HateCOT: An Explanation-Enhanced Dataset for Generalizable Offensive Speech Detection via Large Language Models
This addresses the need for reliable detection of offensive content on social media, though it is incremental as it builds on existing datasets and methods.
The paper tackles the problem of poor generalization in offensive speech detection by introducing HateCOT, a dataset with over 52,000 samples and explanations, which significantly enhances the performance of open-source Large Language Models on benchmark datasets in zero-shot and few-shot settings.

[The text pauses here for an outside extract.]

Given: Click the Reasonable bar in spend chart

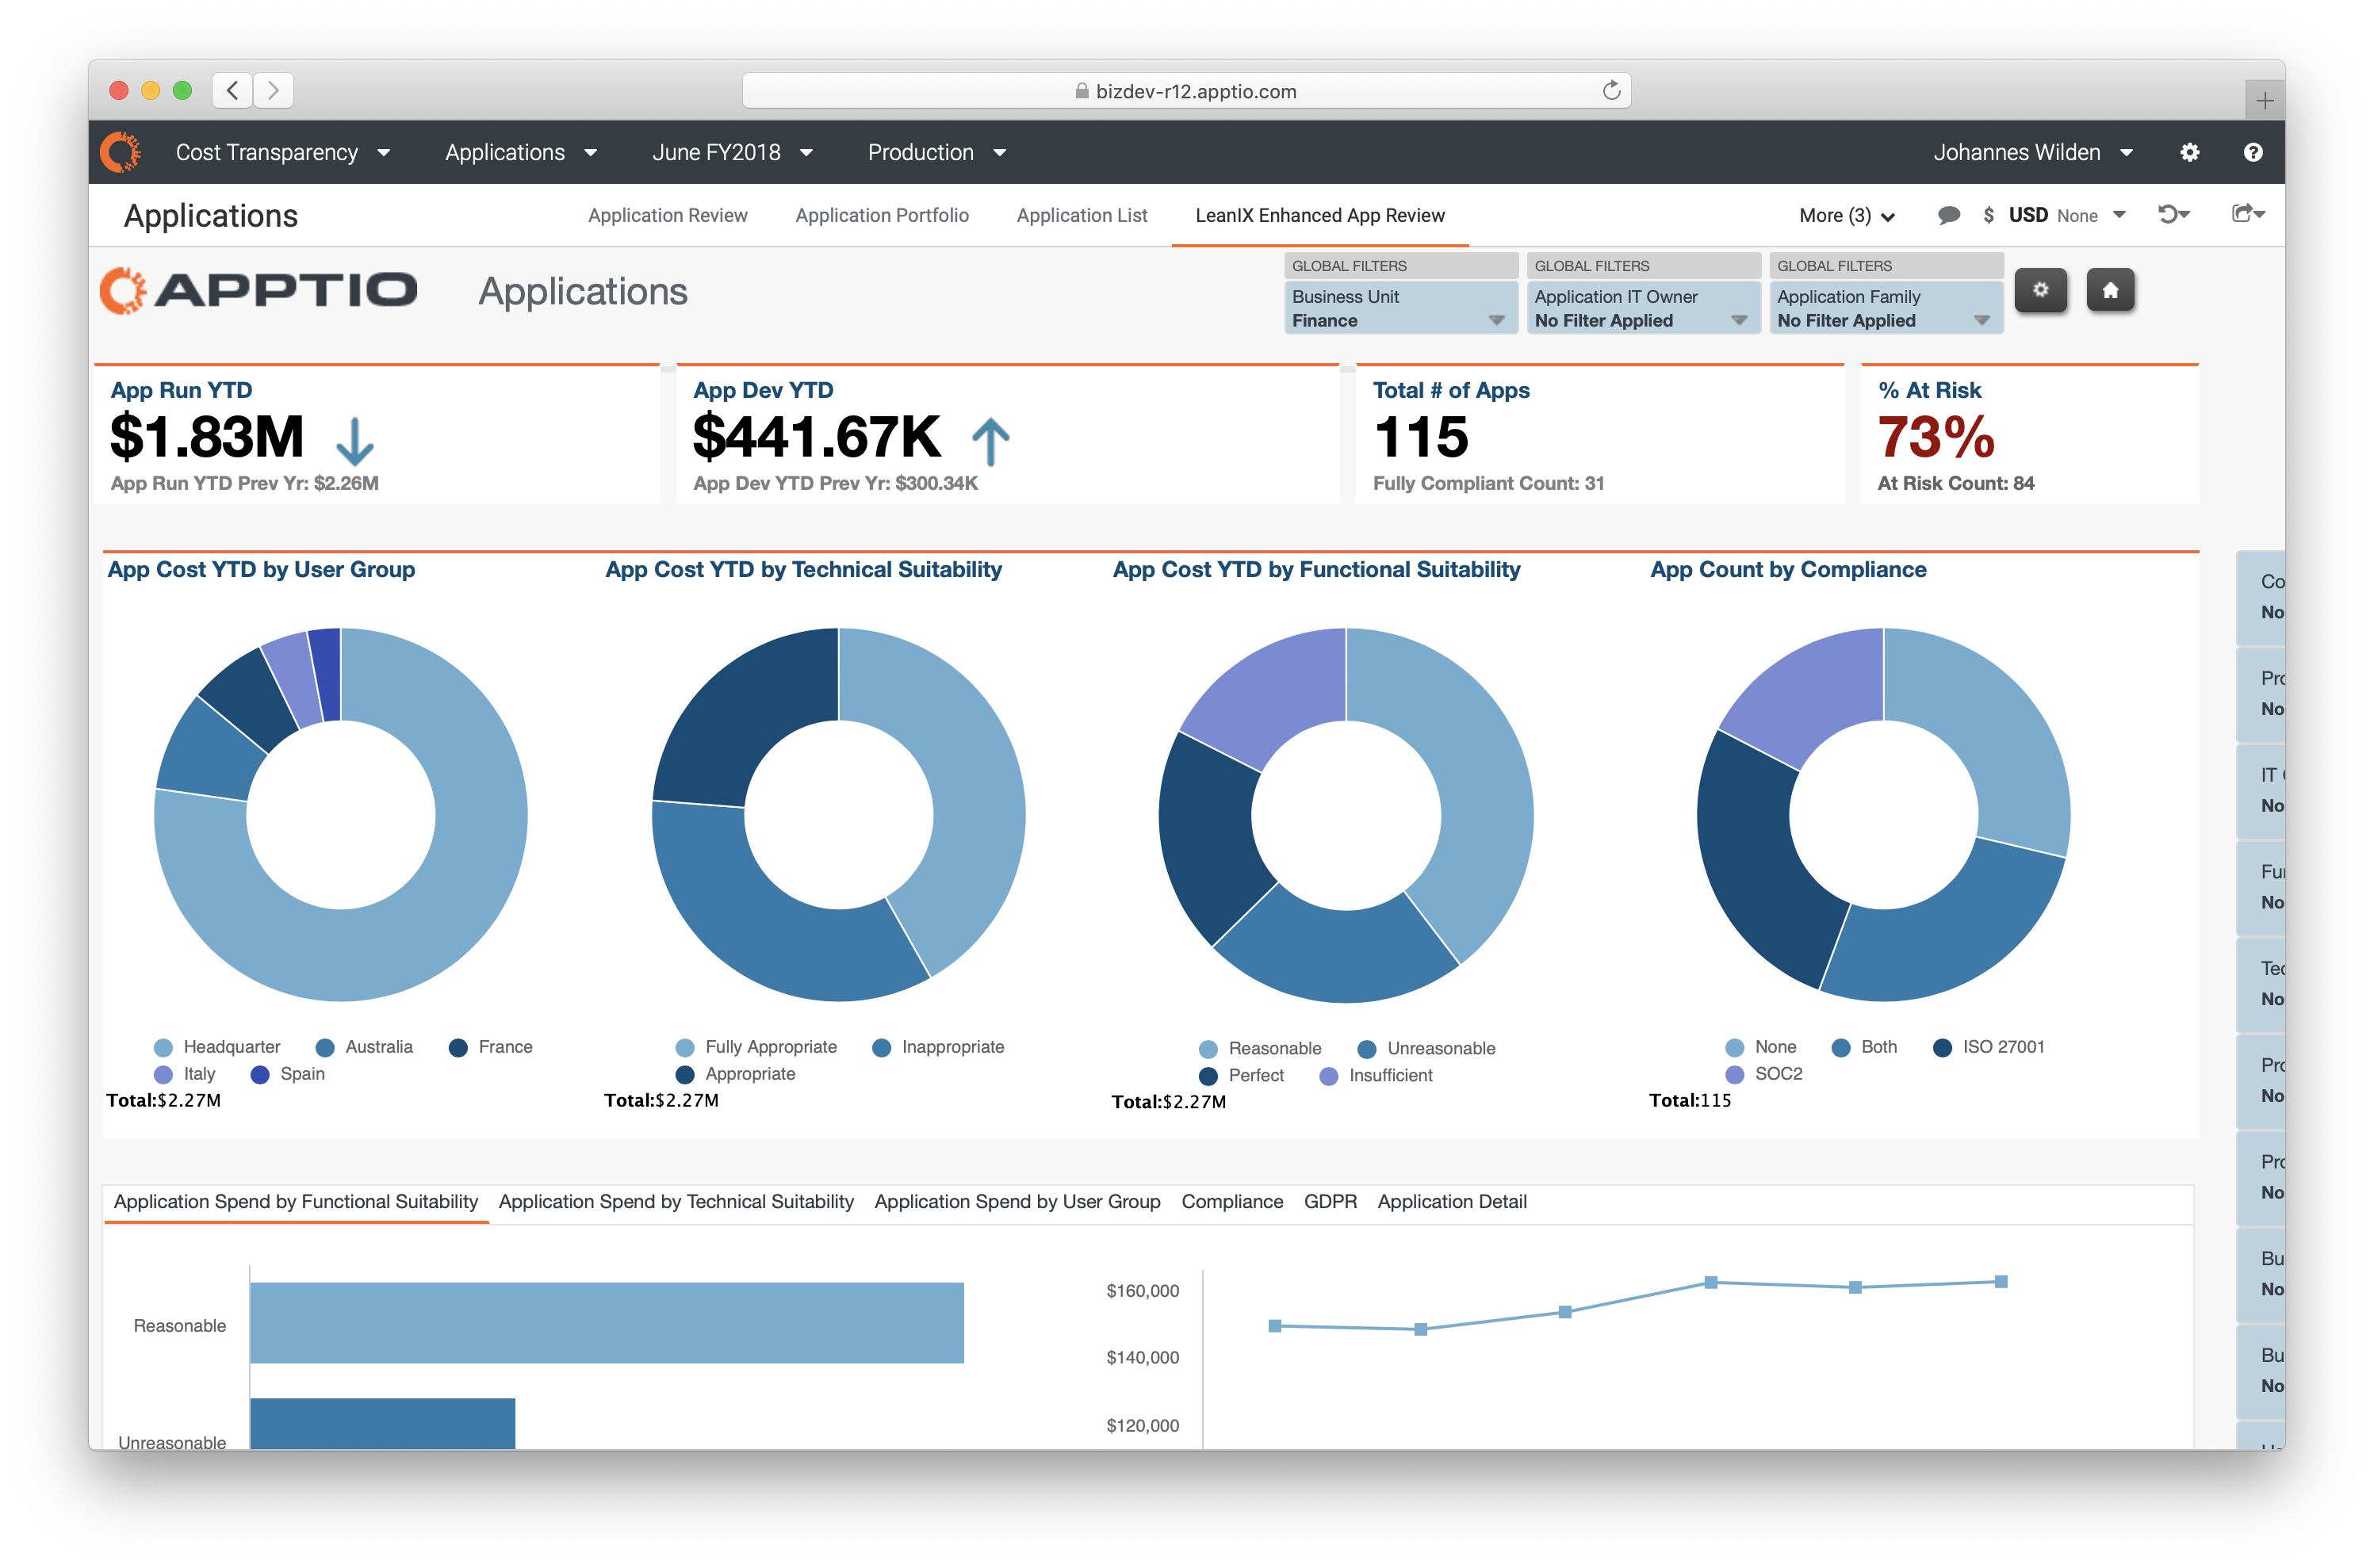Looking at the screenshot, I should click(606, 1323).
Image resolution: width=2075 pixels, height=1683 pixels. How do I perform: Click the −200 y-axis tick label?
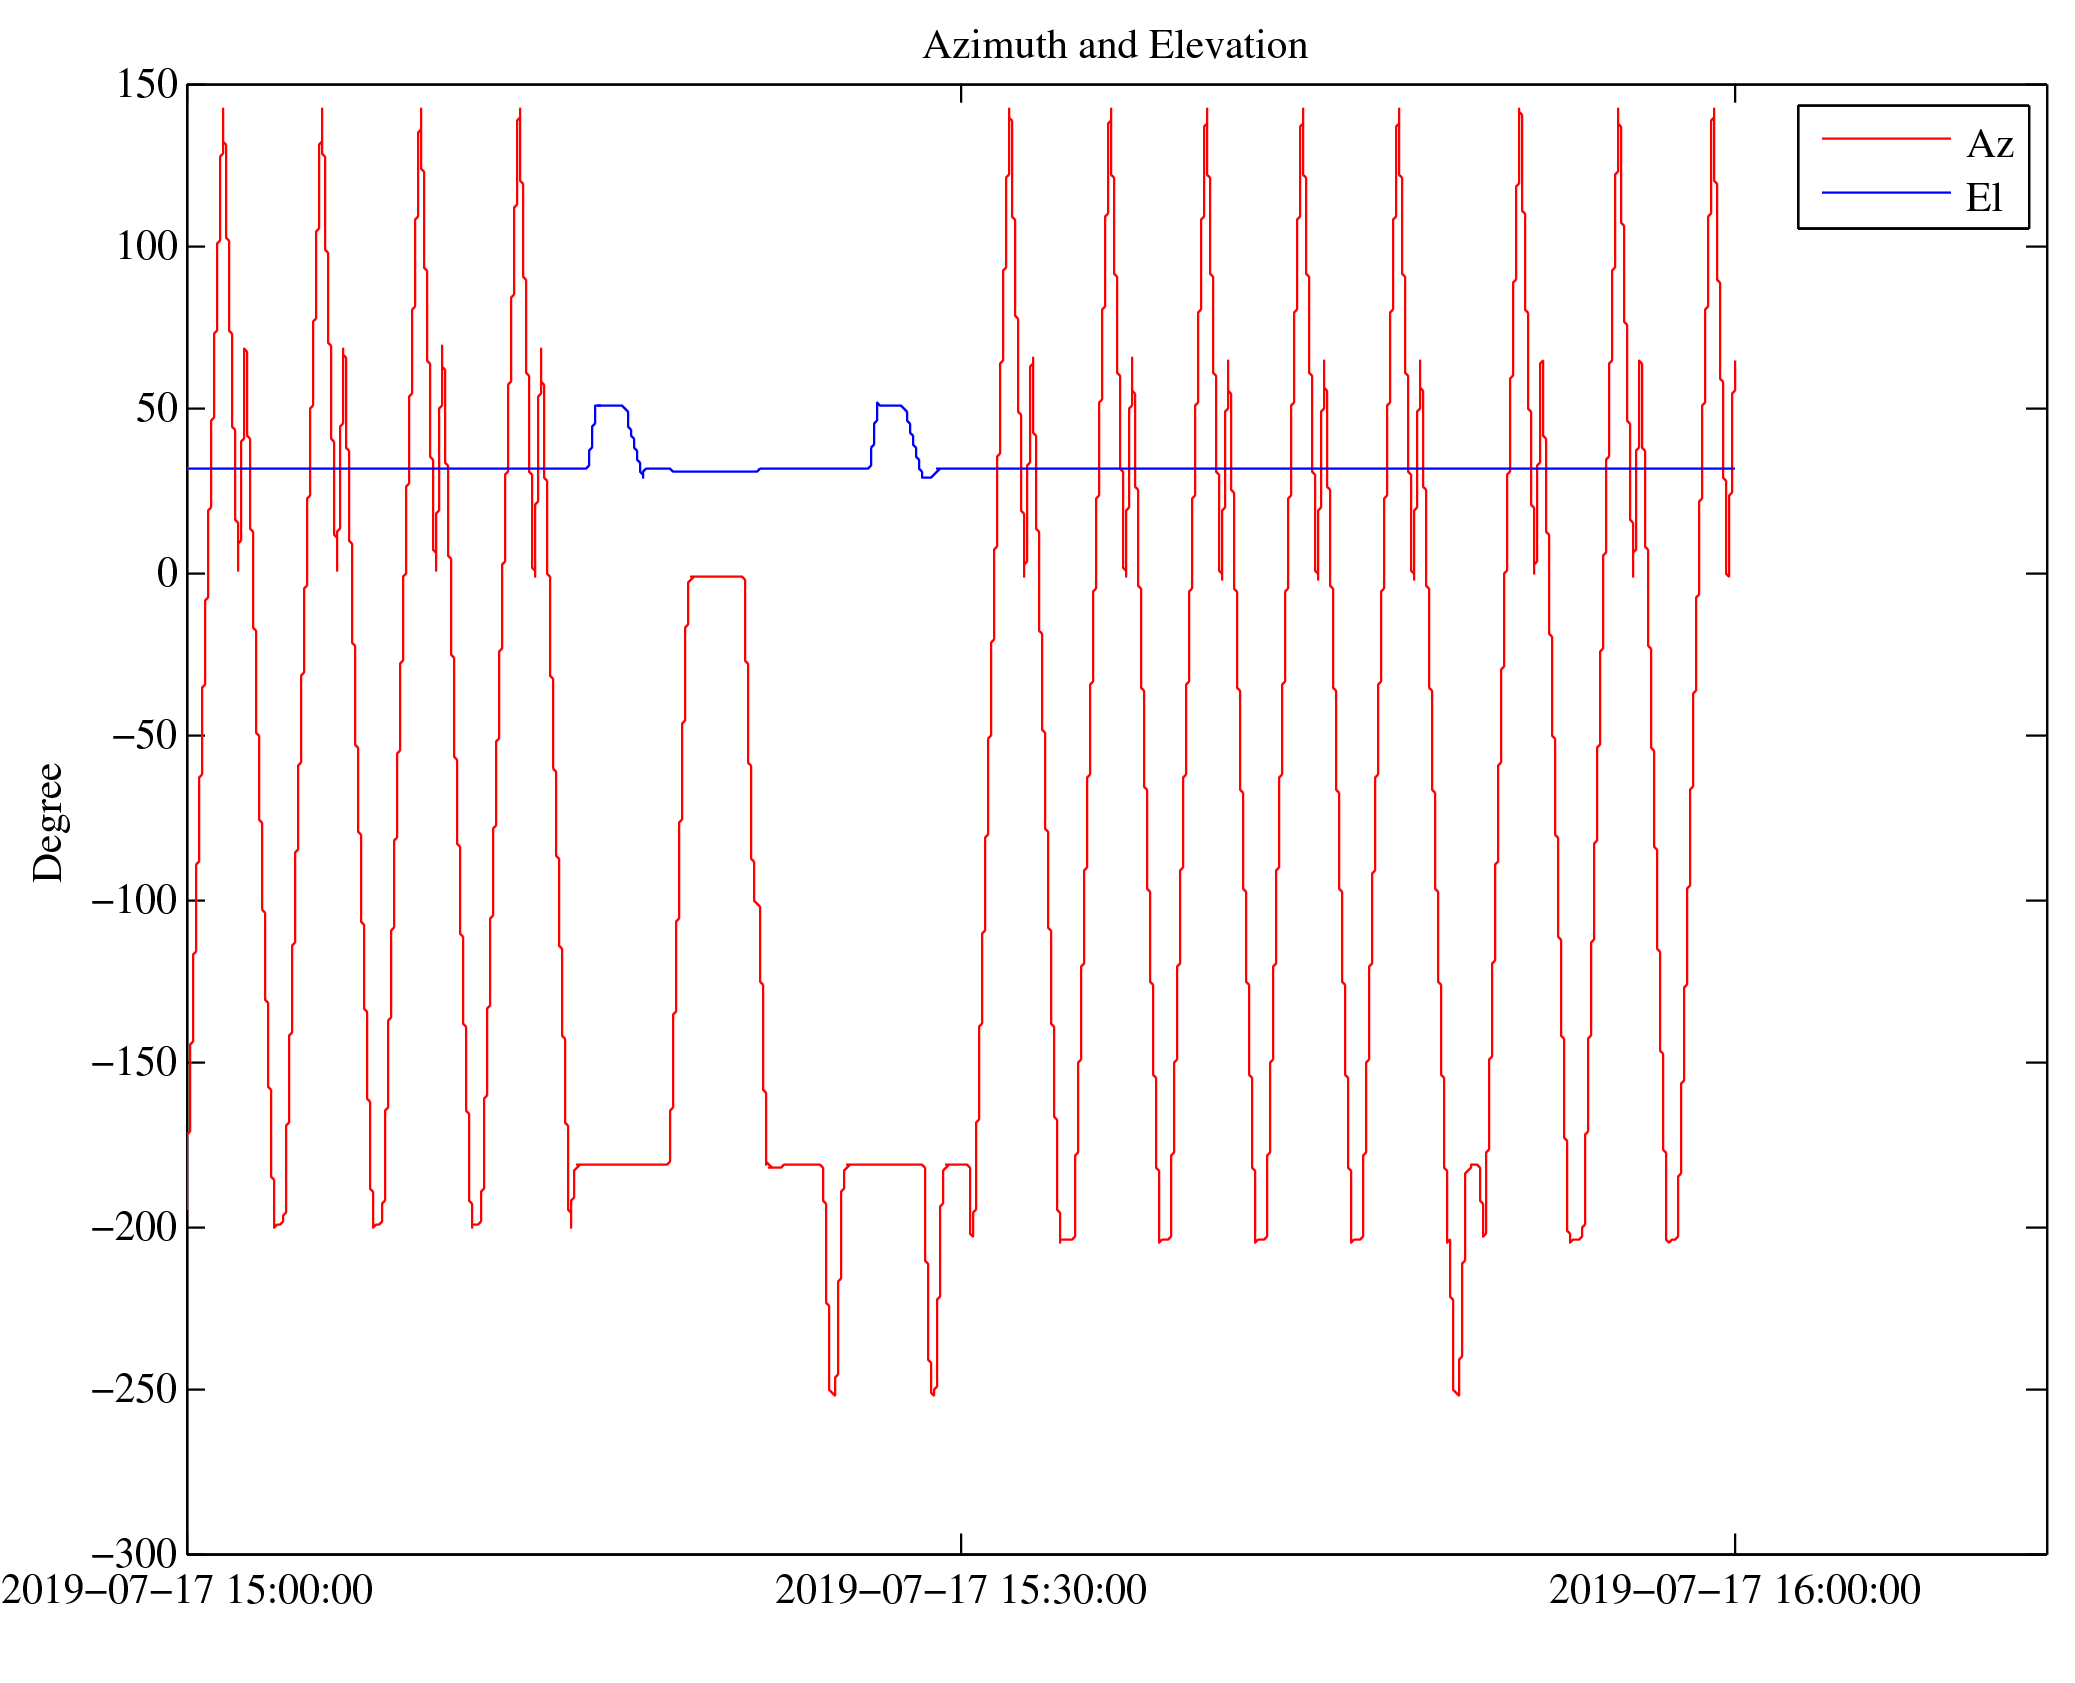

The widespread use of social media necessitates reliable and efficient detection of offensive content to mitigate harmful effects. Although sophisticated models perform well on individual datasets, they often fail to generalize due to varying definitions and labeling of "offensive content." In this paper, we introduce HateCOT, an English dataset with over 52,000 samples from diverse sources, featuring explanations generated by GPT-3.5Turbo and curated by humans. We demonstrate that pretraining on HateCOT significantly enhances the performance of open-source Large Language Models on three benchmark datasets for offensive content detection in both zero-shot and few-shot settings, despite differences in domain and task. Additionally, HateCOT facilitates effective K-shot fine-tuning of LLMs with limited data and improves the quality of their explanations, as confirmed by our human evaluation.